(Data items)
- - - -

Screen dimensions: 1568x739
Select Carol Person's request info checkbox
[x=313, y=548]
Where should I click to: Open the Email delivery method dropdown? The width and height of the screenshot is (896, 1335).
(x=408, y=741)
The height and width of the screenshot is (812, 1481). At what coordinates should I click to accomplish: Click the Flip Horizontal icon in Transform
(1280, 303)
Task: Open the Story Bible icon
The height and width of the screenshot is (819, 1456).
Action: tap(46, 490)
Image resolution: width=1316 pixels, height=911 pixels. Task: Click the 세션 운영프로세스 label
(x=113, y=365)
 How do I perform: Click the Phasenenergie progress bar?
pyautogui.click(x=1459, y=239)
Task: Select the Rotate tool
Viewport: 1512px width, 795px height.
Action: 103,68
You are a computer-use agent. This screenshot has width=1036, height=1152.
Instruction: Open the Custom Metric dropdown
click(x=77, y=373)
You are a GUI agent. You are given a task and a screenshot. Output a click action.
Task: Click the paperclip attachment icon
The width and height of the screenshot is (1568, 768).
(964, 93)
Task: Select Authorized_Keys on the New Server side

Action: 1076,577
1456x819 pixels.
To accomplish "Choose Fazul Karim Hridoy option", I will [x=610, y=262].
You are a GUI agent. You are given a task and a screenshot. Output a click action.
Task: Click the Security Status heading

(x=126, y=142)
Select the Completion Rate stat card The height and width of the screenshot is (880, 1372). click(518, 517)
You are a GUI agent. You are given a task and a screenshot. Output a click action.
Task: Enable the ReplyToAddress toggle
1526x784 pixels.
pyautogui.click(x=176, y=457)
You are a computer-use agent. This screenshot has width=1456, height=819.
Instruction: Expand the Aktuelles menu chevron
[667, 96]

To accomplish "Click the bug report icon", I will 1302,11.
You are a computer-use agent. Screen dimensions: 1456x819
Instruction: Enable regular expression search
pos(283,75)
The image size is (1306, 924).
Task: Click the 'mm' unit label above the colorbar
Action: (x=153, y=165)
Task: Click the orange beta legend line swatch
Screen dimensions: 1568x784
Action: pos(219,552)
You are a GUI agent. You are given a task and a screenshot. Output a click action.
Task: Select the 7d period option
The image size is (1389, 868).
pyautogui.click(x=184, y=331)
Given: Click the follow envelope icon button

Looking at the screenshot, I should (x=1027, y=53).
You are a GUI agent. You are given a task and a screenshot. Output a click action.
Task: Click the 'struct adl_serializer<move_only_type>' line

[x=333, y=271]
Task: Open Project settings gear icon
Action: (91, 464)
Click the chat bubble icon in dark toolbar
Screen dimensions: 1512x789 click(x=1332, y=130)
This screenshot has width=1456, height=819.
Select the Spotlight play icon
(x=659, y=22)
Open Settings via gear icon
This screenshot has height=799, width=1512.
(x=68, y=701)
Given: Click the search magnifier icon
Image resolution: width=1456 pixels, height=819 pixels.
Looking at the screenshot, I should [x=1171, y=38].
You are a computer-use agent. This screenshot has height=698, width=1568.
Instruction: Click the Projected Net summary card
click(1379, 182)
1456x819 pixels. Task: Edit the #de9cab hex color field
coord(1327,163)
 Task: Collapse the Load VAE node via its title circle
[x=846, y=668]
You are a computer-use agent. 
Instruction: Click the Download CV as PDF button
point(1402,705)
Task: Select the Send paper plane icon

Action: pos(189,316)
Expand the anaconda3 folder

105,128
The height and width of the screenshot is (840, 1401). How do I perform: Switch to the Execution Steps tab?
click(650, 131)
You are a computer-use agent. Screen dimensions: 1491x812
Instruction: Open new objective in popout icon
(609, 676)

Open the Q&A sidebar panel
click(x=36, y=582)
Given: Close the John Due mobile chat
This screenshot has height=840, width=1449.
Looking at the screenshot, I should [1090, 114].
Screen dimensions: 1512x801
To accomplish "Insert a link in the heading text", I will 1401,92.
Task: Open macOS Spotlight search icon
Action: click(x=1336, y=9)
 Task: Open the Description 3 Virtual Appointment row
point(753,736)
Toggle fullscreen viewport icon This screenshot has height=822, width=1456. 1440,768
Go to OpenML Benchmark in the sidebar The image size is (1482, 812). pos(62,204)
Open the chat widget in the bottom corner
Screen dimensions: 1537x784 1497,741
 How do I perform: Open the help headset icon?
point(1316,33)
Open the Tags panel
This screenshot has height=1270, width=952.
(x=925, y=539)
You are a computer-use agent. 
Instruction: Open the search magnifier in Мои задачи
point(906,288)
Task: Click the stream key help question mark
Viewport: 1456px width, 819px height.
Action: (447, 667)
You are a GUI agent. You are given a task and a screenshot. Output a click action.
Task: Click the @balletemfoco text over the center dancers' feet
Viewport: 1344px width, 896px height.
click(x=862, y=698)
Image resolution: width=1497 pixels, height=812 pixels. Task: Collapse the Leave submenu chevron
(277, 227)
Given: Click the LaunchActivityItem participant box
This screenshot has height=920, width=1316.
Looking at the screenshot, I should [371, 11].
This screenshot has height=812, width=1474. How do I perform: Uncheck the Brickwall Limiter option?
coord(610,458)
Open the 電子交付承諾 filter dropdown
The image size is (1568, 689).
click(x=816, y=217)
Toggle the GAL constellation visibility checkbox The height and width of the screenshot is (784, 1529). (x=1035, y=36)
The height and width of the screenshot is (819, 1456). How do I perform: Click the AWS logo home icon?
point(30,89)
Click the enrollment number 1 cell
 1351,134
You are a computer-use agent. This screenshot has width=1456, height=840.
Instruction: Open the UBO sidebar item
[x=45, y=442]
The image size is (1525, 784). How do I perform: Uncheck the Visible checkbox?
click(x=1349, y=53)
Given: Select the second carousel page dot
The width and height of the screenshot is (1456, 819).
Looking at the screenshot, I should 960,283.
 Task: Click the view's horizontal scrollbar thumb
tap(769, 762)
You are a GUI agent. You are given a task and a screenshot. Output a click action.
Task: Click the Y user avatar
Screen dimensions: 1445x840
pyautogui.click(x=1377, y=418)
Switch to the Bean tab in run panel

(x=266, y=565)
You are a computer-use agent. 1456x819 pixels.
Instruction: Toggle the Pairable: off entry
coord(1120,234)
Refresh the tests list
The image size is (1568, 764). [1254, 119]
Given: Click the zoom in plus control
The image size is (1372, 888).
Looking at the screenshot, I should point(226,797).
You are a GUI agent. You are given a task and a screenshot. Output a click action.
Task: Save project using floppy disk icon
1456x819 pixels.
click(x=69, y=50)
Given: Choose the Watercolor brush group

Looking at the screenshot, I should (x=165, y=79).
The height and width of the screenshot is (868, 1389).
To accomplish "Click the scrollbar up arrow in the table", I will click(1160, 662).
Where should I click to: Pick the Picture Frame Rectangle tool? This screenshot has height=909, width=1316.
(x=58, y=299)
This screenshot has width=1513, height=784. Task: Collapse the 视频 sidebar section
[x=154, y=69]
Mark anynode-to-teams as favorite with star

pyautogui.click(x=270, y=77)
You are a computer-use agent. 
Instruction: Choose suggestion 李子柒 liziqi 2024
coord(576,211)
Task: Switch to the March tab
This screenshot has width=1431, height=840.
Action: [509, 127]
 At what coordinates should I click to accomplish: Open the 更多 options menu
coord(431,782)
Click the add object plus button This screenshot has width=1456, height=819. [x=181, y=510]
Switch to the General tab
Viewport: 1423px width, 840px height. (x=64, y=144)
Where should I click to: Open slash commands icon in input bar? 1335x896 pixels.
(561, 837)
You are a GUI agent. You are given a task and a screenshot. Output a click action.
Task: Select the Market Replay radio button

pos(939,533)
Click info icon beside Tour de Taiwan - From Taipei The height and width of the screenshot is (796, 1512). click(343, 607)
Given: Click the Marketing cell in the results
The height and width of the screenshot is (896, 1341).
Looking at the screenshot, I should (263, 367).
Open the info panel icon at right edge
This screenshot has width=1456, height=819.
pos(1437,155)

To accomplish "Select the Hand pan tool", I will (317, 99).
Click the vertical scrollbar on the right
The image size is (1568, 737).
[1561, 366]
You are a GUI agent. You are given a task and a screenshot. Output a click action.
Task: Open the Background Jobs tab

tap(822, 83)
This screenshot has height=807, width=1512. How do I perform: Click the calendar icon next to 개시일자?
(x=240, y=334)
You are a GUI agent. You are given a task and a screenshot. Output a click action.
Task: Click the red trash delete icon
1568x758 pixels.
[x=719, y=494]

- - - -

Required work — Across all the records, find the lines containing the word "plus" and reproduce each one.

Task result —
Given: Click the zoom in plus control
Click the add object plus button This screenshot has width=1456, height=819. [x=181, y=510]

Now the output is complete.